Um cadáver no supermercado

O frango à caipira exposto no balcão climatizado do supermercado, me causou tamanha sensação de mal estar, que carreguei aquela imagem por vários dias na cabeça. Além de ser uma ave grande, lembrando de um peru, estava acomodado dentro de uma sacola de plástico, praticamente inteiro. Os  pés, o pescoço, a cabeça com crista e olhos fechados de quem sofreu ao  se entregar ao abate, me dava a impressão de que era um cadáver e não um produto para o consumo.

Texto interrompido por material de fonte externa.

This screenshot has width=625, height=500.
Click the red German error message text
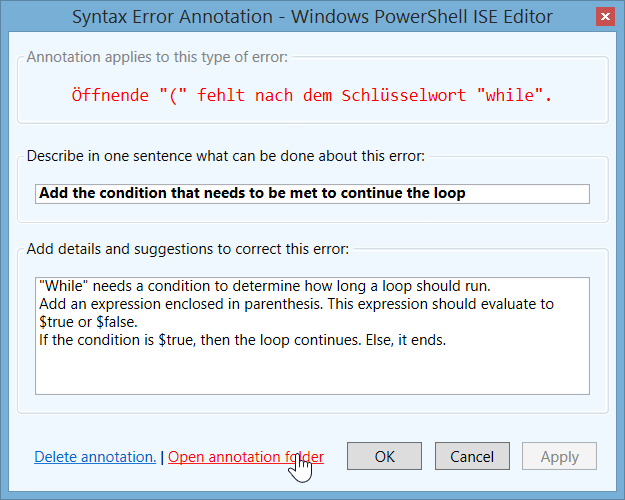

É claro que não deixava de ser um cadáver, mas alguns cuidados tomados com certos padrões estéticos e de apresentação de produtos, são capazes de modificar nossas impressões e conceitos, instigadas por nossos olhares morais; não é mesmo? Em outras palavras quero dizer que alguns distribuidores devem ter a preocupação de  expor seus produtos com uma apresentação que não assustem seus clientes.

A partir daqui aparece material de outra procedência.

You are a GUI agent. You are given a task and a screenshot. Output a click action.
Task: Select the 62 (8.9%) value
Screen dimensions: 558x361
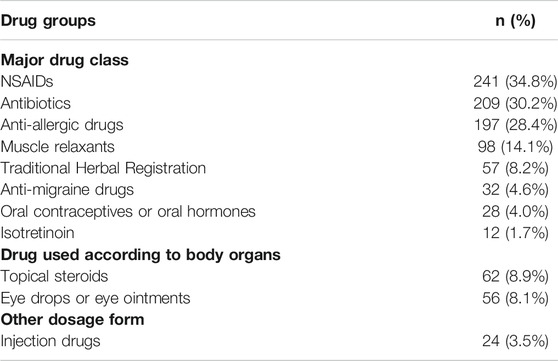tap(515, 277)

Eu lembro de quando trabalhava no bloco cirúrgico do Pronto Socorro, os pacientes que se submetiam a cirurgias, eram posicionados e coberto por panos verdes e grossos, que chamávamos de campos, afim de manter a integridade do paciente e do procedimento cirúrgico, impedindo a proliferação de gemes e do risco de contaminações. Este é um procedimento normal e rotineiro nas salas de cirurgias. Esta proteção com panos (campos), sobre o corpo do paciente, protegia-o de tal forma, que me causava a impressão, e acho que também para quem trabalhava no procedimento, que não era uma pessoa, mas um corpo humano, com partes delimitadas a serem abertas com um bisturi, sem culpas e fricotes morais.

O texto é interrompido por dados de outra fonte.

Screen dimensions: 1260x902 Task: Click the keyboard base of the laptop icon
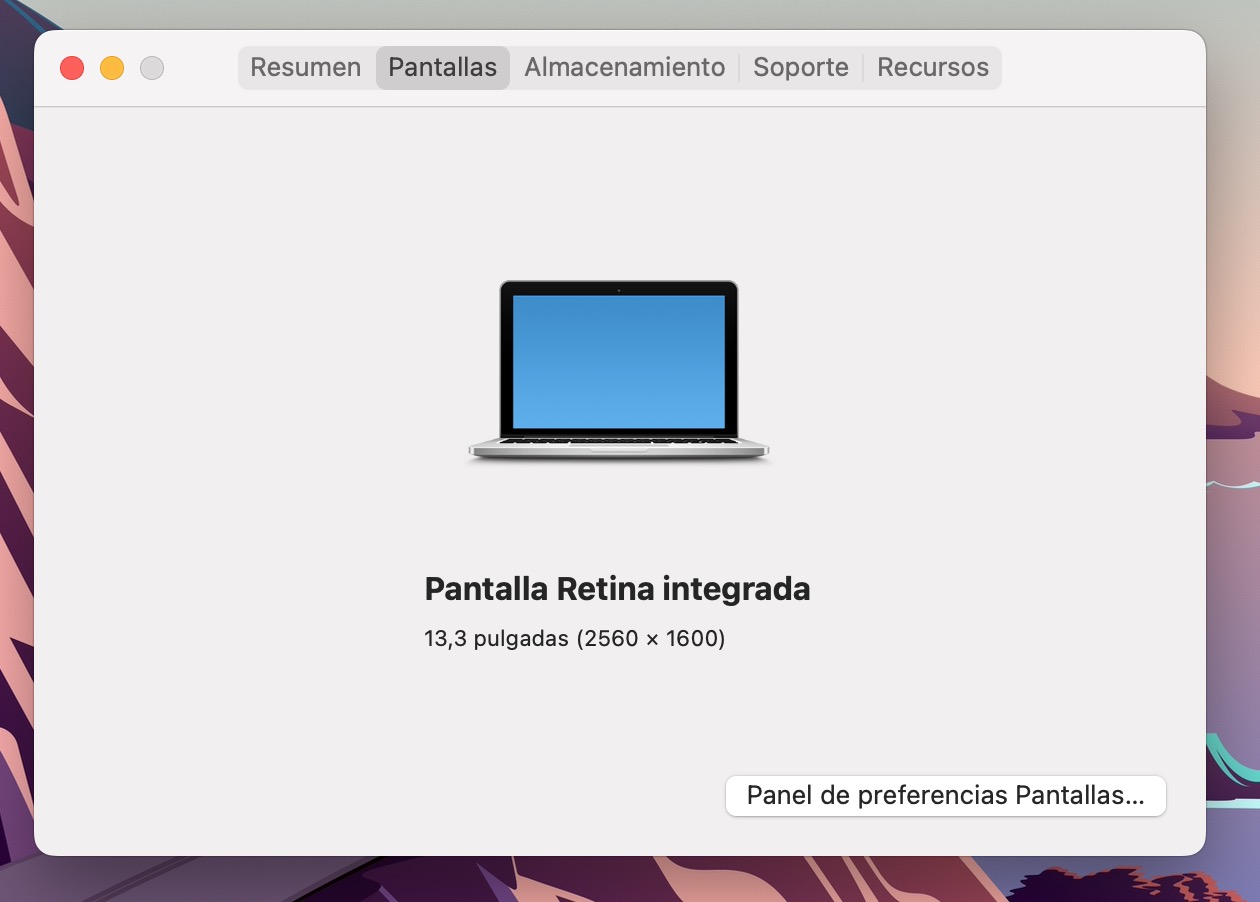618,446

Tudo se tornava mais fácil e emocionalmente impessoal, quando alguns padrões estéticos são adicionados de modo a camuflar impactos visuais, eu pensava.
Aquela ave no supermercado, não estava cortada e embalada adequadamente de forma a atrair  consumidores, mas exposta como um cadáver para possíveis estudos periciais. Foi o que senti quando a avistei no balcão.